Hi,
I’m building a C++ TOP (TOP_ExecuteMode::CUDA) that integrates NVIDIA
DLSS Ray Reconstruction via the NGX CUDA API. The plugin works
correctly (NGX evaluate returns Success, output is visually
DLSS-RR-denoised). But I’m seeing a very strange behavior with the
reported cook times that I think might generalize beyond my case.
Observed behavior
The CPU and GPU cook times reported for my C++ TOP vary wildly based
on what’s happening elsewhere in the network, even when nothing
about my plugin’s actual work changes from frame to frame.
Concrete repro:
- Steady state: CPU cook ~0.6 ms, GPU cook ~1.7 ms
- Open a few node viewers in unrelated branches: GPU cook spikes to
3–4 ms - A CHOP (CPU-only work) elsewhere in the network cooks once: GPU
cook of my C++ TOP spikes to 8–10 ms - Toggle through several operator selections in the editor while
viewers are visible: GPU cook spikes 6–10 ms in regular bursts - Heavy GPU work elsewhere (e.g. a complex visualizer like audio analysis
cooking): CPU cook of my C++ TOP grows to 25+ ms while the kernel
itself didn’t change
The reported “GPU cook time” is consistently inversely correlated
with the CPU cook time. When one is small, the other is huge, and
the sum looks roughly stable.
What I’ve verified
- Build is in Release (not Debug). Confirmed via the binary path.
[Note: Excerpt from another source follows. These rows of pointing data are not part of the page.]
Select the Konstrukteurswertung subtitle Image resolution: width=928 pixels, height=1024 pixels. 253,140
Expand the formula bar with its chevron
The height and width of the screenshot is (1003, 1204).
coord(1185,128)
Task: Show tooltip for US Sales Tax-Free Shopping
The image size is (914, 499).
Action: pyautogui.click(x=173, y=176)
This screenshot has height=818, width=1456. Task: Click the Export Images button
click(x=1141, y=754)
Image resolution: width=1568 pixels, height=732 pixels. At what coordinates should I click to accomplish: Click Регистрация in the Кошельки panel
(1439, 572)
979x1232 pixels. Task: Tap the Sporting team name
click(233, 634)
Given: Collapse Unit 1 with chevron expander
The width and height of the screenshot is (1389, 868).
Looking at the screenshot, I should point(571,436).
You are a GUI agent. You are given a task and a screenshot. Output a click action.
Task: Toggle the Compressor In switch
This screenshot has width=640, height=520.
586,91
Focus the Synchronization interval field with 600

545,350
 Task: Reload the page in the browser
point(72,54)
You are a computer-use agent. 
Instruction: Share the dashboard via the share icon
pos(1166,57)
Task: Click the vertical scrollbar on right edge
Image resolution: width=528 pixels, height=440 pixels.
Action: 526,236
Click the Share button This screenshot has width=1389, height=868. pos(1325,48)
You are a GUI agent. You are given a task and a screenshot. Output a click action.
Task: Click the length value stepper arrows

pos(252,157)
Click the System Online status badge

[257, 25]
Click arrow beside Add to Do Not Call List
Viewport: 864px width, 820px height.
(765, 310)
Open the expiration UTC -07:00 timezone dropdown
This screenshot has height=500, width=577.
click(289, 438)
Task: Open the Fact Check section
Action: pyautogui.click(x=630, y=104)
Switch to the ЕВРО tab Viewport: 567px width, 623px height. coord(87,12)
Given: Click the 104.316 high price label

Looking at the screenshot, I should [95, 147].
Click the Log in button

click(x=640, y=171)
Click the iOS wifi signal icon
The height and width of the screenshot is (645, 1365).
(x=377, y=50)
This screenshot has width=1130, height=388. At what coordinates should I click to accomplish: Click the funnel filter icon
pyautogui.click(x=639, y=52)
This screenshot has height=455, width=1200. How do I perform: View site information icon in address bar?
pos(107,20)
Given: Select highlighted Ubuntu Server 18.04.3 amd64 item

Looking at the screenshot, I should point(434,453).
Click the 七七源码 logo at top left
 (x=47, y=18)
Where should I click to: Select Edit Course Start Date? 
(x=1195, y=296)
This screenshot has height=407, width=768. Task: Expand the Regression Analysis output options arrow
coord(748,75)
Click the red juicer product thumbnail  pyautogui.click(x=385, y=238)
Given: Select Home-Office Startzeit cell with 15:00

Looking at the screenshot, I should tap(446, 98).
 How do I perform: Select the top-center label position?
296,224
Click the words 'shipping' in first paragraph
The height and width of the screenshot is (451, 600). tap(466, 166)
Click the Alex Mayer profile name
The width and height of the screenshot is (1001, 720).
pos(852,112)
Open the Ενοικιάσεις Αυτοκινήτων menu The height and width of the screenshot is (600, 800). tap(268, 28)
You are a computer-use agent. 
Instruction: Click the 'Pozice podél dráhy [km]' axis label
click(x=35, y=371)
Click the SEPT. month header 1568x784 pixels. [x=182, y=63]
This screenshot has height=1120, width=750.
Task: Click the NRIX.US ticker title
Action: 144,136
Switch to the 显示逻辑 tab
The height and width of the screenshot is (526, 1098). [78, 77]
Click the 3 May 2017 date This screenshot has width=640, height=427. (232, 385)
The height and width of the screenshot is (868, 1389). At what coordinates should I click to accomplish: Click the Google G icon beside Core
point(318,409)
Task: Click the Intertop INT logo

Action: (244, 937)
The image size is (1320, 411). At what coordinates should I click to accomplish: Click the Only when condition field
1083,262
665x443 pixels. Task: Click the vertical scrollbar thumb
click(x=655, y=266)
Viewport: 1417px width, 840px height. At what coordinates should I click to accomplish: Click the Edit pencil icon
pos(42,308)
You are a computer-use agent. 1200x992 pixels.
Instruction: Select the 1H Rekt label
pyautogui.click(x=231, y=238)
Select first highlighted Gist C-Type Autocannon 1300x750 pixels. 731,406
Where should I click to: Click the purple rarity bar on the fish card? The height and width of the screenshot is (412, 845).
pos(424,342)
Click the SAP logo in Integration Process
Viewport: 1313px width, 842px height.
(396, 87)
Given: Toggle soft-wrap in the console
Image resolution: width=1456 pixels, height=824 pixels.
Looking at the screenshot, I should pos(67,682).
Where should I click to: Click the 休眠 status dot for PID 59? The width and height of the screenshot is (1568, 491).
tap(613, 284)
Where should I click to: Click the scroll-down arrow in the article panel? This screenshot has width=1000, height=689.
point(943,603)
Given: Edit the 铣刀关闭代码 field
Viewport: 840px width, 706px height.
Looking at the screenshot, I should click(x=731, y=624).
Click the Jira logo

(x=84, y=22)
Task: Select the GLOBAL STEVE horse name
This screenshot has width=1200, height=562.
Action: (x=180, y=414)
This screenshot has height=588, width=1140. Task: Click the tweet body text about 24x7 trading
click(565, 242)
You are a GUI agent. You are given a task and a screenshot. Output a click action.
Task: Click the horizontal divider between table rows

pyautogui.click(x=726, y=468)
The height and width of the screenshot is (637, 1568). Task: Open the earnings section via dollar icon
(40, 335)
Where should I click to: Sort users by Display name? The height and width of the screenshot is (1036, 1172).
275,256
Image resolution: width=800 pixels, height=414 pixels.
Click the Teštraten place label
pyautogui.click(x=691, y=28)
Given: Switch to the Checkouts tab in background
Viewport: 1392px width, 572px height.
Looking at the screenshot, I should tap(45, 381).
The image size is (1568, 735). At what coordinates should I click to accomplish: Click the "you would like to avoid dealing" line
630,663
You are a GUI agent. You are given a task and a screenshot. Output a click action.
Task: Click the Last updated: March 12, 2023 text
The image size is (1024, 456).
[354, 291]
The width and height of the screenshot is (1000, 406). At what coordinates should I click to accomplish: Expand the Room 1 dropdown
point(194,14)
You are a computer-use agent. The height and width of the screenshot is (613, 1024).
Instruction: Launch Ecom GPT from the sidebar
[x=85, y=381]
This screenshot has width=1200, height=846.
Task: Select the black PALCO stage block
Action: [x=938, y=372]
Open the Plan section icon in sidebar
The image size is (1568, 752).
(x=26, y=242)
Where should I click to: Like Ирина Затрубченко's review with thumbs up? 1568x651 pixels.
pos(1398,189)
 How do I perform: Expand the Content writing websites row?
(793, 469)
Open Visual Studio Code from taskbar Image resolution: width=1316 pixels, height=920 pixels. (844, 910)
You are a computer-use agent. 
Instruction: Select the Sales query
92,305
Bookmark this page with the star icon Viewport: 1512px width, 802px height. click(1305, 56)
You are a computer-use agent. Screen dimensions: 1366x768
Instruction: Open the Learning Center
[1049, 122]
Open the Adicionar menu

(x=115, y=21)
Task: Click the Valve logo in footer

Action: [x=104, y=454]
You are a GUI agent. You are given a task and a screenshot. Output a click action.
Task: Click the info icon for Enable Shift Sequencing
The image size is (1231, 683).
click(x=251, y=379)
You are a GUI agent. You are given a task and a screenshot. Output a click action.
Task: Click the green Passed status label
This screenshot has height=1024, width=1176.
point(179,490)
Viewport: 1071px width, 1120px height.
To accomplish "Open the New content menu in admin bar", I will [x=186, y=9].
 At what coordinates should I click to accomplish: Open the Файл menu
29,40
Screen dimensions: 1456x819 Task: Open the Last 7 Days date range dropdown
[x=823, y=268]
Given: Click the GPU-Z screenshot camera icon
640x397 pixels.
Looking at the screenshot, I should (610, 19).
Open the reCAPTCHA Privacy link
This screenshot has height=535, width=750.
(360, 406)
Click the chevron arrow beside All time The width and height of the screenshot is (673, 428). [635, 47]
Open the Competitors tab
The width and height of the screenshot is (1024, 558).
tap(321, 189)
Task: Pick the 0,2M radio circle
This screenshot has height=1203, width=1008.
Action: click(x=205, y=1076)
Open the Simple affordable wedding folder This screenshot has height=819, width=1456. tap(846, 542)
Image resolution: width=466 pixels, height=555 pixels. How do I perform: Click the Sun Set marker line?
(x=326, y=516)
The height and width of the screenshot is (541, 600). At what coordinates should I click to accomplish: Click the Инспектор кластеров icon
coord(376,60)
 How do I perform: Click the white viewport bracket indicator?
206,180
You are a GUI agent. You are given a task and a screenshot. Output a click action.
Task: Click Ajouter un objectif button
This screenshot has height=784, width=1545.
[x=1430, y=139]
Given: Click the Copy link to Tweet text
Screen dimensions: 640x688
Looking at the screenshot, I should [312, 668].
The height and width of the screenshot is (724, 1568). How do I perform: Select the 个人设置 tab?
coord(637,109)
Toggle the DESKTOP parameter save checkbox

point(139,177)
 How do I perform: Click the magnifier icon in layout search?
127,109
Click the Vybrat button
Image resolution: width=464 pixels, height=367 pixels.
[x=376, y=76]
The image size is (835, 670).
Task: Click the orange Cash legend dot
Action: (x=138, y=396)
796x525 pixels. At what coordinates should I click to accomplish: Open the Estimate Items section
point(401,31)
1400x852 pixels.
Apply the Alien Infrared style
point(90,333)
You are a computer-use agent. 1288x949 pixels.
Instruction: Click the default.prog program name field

- The behavior occurs even with DLSS-RR disabled in my plugin
(when I set a toggle that falls back to a pure CUDA passthrough
kernel using the same setupCudaSurface/cudaSurfaceObject pattern
as the official CudaTOP sample). - Same overall pattern (large reported cook time variance unrelated
to actual GPU work) was already documented to me by Malcolm in an
earlier conversation: the official CudaTOP sample also shows
reported cook time being inflated when other GPU contention
occurs, due to how Vulkan↔CUDA interop semaphores are timed
relative to the cook measurement. Nsight Systems back then
showed the actual CUDA kernel running in microseconds while TD
reported milliseconds. - The NVIDIA DLSS Programming Guide explicitly states:
“Any interoperability between APIs, for example, D3D11 to CUDA,
must be handled by the game or application outside of the NGX
SDK.” So NGX itself is unaware of TouchDesigner’s Vulkan↔CUDA
semaphores in beginCUDAOperations/endCUDAOperations.
My questions
-
Is this expected behavior? Specifically, do the reported CPU/GPU
cook times for a CUDA-mode C++ TOP include time waiting on the
external semaphores that TD itself manages around
begin/endCUDAOperations? -
If so, is there a recommended way to measure the actual cost of
a CUDA-mode C++ TOP plugin in isolation, without going through
Nsight Systems every time? -
Are there patterns to minimize stalling? My plugin does a fair
amount of work between beginCUDAOperations and endCUDAOperations
(calls into NGX CUDA which itself enqueues a large pipeline on
the same stream). Would moving NGX init or recurring allocations
outside of begin/end help, or is that not valid for a CUDA
context that needs to be active? -
Is there any documentation on what beginCUDAOperations actually
does internally (which semaphores it waits on, what context it
activates) so I can reason about which patterns are safe?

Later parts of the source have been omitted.